SET EXERCISE:
Copy out the lines below, switching "Project Mars Update" to "Project Venus Update" and changing nothing else.

EXTRACTED INFORMATION:
********************
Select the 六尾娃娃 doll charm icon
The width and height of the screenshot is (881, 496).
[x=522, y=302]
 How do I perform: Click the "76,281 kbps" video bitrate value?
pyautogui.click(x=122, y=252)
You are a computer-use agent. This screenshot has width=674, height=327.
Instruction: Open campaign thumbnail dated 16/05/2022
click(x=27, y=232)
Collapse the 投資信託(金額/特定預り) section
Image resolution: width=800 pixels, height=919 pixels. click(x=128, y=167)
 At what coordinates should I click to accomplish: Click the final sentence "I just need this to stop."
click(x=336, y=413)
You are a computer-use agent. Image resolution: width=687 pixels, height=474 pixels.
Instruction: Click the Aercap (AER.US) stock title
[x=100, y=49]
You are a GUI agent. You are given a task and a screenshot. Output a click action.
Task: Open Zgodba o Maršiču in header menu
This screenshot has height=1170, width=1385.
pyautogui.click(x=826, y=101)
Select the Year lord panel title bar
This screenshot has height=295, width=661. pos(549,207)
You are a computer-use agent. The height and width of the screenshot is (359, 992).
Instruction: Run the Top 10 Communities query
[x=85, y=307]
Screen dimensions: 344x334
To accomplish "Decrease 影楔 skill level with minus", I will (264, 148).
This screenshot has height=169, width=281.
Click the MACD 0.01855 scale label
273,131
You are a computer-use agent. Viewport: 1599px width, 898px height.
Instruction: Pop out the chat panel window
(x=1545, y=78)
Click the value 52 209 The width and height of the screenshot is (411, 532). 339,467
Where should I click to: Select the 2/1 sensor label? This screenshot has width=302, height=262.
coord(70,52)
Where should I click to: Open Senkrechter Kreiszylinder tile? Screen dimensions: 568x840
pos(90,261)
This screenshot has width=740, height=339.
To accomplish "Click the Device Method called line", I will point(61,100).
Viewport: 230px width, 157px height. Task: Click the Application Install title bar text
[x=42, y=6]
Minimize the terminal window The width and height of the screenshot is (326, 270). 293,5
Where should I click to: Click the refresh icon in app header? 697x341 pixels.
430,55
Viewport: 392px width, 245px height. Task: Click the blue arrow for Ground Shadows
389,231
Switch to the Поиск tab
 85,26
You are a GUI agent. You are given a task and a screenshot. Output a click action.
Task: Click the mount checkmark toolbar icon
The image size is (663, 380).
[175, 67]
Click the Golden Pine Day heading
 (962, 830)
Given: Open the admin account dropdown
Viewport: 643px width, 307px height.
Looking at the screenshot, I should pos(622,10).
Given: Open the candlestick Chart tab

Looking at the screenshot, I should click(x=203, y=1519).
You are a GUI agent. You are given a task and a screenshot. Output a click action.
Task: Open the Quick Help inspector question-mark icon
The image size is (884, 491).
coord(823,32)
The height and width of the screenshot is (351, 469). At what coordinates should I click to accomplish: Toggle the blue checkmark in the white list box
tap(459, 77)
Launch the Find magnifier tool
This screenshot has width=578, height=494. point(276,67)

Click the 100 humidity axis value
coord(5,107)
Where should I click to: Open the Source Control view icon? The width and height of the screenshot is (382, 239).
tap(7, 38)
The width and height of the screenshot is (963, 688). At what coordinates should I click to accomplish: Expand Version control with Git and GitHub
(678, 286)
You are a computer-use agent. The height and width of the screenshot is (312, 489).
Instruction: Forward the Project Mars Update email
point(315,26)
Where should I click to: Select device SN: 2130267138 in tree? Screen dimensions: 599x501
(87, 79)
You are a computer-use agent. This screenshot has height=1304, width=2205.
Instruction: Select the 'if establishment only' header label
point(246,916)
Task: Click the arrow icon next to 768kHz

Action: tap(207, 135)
********************
FINAL RESULT:
Select the 六尾娃娃 doll charm icon
The width and height of the screenshot is (881, 496).
[x=522, y=302]
 How do I perform: Click the "76,281 kbps" video bitrate value?
pyautogui.click(x=122, y=252)
You are a computer-use agent. This screenshot has width=674, height=327.
Instruction: Open campaign thumbnail dated 16/05/2022
click(x=27, y=232)
Collapse the 投資信託(金額/特定預り) section
Image resolution: width=800 pixels, height=919 pixels. click(x=128, y=167)
 At what coordinates should I click to accomplish: Click the final sentence "I just need this to stop."
click(x=336, y=413)
You are a computer-use agent. Image resolution: width=687 pixels, height=474 pixels.
Instruction: Click the Aercap (AER.US) stock title
[x=100, y=49]
You are a GUI agent. You are given a task and a screenshot. Output a click action.
Task: Open Zgodba o Maršiču in header menu
This screenshot has height=1170, width=1385.
pyautogui.click(x=826, y=101)
Select the Year lord panel title bar
This screenshot has height=295, width=661. pos(549,207)
You are a computer-use agent. The height and width of the screenshot is (359, 992).
Instruction: Run the Top 10 Communities query
[x=85, y=307]
Screen dimensions: 344x334
To accomplish "Decrease 影楔 skill level with minus", I will (264, 148).
This screenshot has height=169, width=281.
Click the MACD 0.01855 scale label
273,131
You are a computer-use agent. Viewport: 1599px width, 898px height.
Instruction: Pop out the chat panel window
(x=1545, y=78)
Click the value 52 209 The width and height of the screenshot is (411, 532). 339,467
Where should I click to: Select the 2/1 sensor label? This screenshot has width=302, height=262.
coord(70,52)
Where should I click to: Open Senkrechter Kreiszylinder tile? Screen dimensions: 568x840
pos(90,261)
This screenshot has width=740, height=339.
To accomplish "Click the Device Method called line", I will point(61,100).
Viewport: 230px width, 157px height. Task: Click the Application Install title bar text
[x=42, y=6]
Minimize the terminal window The width and height of the screenshot is (326, 270). 293,5
Where should I click to: Click the refresh icon in app header? 697x341 pixels.
430,55
Viewport: 392px width, 245px height. Task: Click the blue arrow for Ground Shadows
389,231
Switch to the Поиск tab
 85,26
You are a GUI agent. You are given a task and a screenshot. Output a click action.
Task: Click the mount checkmark toolbar icon
The image size is (663, 380).
[175, 67]
Click the Golden Pine Day heading
 (962, 830)
Given: Open the admin account dropdown
Viewport: 643px width, 307px height.
Looking at the screenshot, I should pos(622,10).
Given: Open the candlestick Chart tab

Looking at the screenshot, I should click(x=203, y=1519).
You are a GUI agent. You are given a task and a screenshot. Output a click action.
Task: Open the Quick Help inspector question-mark icon
The image size is (884, 491).
coord(823,32)
The height and width of the screenshot is (351, 469). At what coordinates should I click to accomplish: Toggle the blue checkmark in the white list box
tap(459, 77)
Launch the Find magnifier tool
This screenshot has width=578, height=494. point(276,67)

Click the 100 humidity axis value
coord(5,107)
Where should I click to: Open the Source Control view icon? The width and height of the screenshot is (382, 239).
tap(7, 38)
The width and height of the screenshot is (963, 688). At what coordinates should I click to accomplish: Expand Version control with Git and GitHub
(678, 286)
You are a computer-use agent. The height and width of the screenshot is (312, 489).
Instruction: Forward the Project Venus Update email
point(315,26)
Where should I click to: Select device SN: 2130267138 in tree? Screen dimensions: 599x501
(87, 79)
You are a computer-use agent. This screenshot has height=1304, width=2205.
Instruction: Select the 'if establishment only' header label
point(246,916)
Task: Click the arrow icon next to 768kHz

Action: tap(207, 135)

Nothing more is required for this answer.